Minister of Housing and Urbanism
- In office 28 August 1973 – 11 September 1973
- President: Salvador Allende
- Preceded by: Aníbal Palma
- Succeeded by: Arturo Vivero Ávila

Minister of Mining
- In office 5 July 1973 – 28 August 1973
- President: Salvador Allende
- Preceded by: Sergio Bitar
- Succeeded by: Rolando González Acevedo

Member of the Chamber of Deputies of Chile
- In office 15 May 1969 – 5 July 1973

Personal details
- Born: 19 October 1941 (age 84) Talca, Chile
- Party: Christian Democratic Party (1969−1971); Christian Left (1971−?); Party for Democracy (1987−2012); Citizen Left (2012−2018);
- Spouse: Olaya Tomic Errázuriz
- Children: Three
- Relatives: Radomiro Tomic (father-in-law)
- Alma mater: University of Chile (BA);
- Occupation: Politician Diplomatic
- Profession: Engineer

= Pedro Felipe Ramírez =

Chilean politician (born 1941)

Pedro Felipe Ramírez Ceballos (born 19 October 1941) is a Chilean politician who has served as deputy, minister of Salvador Allende and ambassador of his country in Venezuela.

==Biography==
===Personal life===
He is openly gay, assuming his homosexuality while in exile in Venezuela.

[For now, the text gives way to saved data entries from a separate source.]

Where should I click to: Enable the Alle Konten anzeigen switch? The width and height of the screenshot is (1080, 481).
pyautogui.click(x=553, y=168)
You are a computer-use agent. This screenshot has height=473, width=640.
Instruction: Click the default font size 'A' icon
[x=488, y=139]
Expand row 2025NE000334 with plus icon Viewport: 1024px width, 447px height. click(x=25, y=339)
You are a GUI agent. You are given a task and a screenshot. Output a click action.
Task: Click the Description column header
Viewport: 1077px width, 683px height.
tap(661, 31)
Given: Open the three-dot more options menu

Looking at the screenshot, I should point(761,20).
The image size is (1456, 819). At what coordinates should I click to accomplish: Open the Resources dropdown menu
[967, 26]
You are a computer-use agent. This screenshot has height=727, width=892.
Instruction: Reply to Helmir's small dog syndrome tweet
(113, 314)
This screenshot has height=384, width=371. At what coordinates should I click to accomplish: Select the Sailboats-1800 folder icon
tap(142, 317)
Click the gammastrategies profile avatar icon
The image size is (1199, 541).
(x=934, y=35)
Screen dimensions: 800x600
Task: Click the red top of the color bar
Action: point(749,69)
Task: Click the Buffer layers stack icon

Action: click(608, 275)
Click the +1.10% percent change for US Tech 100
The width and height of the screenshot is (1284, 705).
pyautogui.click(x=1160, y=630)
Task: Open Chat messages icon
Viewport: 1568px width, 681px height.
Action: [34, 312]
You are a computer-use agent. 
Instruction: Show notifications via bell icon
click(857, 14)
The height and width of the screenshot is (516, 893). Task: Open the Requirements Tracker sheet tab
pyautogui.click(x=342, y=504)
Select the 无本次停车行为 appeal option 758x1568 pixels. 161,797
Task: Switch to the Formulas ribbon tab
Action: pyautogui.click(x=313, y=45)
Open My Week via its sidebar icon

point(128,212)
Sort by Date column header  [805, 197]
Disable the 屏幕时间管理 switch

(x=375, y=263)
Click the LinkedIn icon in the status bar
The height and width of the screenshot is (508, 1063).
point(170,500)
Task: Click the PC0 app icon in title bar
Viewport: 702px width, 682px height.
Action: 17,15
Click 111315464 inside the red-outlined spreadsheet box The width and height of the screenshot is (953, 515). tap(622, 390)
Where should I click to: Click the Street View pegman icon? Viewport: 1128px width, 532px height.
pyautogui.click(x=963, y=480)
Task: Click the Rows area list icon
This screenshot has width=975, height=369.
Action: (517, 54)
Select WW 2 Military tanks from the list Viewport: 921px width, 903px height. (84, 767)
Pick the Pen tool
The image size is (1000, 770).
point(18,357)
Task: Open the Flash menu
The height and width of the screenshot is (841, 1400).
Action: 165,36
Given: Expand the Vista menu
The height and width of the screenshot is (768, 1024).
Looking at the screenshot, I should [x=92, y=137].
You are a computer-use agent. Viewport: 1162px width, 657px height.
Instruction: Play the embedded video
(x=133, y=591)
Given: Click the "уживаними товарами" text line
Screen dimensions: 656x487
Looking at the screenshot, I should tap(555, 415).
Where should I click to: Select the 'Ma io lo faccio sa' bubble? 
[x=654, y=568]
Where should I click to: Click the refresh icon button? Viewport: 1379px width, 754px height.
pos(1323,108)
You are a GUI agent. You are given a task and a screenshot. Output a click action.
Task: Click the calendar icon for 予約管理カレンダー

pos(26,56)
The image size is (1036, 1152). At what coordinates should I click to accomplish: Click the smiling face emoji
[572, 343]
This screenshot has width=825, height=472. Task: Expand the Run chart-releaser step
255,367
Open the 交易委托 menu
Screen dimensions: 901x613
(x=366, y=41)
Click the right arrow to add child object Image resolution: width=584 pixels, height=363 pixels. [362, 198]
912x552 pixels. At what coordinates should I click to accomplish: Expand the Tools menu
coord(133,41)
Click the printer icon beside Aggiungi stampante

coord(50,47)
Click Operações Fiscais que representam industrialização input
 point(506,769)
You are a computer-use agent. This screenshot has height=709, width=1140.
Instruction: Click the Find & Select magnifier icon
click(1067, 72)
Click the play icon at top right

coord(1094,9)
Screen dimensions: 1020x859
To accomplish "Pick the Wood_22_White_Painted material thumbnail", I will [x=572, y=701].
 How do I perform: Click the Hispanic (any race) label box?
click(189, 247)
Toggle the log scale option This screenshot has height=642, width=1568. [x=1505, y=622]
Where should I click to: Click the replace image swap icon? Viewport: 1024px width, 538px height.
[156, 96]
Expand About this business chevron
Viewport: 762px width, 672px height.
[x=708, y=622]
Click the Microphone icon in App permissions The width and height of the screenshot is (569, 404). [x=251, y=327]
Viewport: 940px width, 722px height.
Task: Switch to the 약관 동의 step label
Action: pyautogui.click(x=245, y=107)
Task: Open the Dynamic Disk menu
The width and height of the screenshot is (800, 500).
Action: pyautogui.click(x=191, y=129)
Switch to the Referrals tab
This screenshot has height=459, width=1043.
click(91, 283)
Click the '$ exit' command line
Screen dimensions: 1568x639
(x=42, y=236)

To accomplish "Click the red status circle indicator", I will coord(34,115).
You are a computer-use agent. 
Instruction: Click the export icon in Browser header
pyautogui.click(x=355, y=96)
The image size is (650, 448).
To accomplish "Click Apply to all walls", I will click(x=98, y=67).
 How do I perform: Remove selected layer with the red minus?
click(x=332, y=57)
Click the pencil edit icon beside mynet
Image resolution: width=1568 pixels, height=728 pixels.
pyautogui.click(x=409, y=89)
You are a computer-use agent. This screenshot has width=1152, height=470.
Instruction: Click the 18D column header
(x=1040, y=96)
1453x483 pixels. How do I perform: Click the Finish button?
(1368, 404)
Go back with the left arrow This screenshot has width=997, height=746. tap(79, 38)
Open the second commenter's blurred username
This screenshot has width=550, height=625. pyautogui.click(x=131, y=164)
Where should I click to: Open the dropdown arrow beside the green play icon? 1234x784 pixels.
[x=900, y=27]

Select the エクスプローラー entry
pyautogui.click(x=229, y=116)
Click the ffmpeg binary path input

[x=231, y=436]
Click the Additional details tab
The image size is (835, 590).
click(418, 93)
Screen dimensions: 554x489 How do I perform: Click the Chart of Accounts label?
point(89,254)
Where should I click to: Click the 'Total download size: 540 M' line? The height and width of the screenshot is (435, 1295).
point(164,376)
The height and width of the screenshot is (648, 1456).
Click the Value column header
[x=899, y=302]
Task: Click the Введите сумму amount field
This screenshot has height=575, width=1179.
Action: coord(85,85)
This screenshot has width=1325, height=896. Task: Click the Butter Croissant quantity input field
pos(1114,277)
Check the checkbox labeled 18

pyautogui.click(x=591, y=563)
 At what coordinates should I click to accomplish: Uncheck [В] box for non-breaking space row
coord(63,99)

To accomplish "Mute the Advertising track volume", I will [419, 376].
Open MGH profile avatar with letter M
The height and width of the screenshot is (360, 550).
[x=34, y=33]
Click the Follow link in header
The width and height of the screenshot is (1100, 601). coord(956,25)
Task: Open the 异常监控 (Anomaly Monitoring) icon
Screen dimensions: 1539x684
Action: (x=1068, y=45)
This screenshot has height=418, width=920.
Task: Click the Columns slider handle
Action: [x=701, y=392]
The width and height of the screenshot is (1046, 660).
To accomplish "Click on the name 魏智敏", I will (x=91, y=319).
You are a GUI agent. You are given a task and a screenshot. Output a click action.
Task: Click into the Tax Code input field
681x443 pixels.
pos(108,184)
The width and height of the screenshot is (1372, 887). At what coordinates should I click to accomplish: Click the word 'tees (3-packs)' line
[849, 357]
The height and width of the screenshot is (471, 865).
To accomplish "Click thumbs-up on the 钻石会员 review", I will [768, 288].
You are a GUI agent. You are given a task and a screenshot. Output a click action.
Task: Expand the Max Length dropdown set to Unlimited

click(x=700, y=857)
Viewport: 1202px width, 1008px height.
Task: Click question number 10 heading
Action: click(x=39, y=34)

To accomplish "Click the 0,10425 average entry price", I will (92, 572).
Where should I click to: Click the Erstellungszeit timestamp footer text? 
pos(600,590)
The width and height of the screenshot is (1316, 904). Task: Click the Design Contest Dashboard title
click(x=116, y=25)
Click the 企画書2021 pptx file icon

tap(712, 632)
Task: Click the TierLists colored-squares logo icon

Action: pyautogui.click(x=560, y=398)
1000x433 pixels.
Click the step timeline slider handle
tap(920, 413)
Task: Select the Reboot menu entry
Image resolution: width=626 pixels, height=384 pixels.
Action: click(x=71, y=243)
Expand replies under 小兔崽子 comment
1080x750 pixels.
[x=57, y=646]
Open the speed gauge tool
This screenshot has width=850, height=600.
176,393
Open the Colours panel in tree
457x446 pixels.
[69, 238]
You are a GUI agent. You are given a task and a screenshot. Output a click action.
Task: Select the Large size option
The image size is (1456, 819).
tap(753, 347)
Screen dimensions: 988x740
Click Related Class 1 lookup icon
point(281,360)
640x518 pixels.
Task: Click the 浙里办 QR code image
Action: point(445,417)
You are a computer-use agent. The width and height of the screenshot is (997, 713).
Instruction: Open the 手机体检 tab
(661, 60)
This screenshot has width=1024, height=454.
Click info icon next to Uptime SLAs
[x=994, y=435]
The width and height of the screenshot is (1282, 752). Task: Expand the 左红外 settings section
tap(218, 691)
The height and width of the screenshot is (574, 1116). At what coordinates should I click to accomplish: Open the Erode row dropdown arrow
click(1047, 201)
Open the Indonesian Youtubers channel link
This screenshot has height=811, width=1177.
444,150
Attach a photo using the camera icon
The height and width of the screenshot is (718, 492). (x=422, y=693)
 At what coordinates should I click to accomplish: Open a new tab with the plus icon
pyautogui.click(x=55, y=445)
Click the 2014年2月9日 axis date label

In 1984, after returning to Chile, the National Information Center (CNI) threatened to publish evidence that would reveal his homosexuality, strongly rejected by society at the time. Although Ramírez and the rest of the Christian Left Party were not certain that the intelligence agencies of the dictatorship had this evidence, they preferred to avoid publicizing the situation. Thus, Ramírez left the general secretariat, being replaced by Luis Maira, and left the most relevant political positions.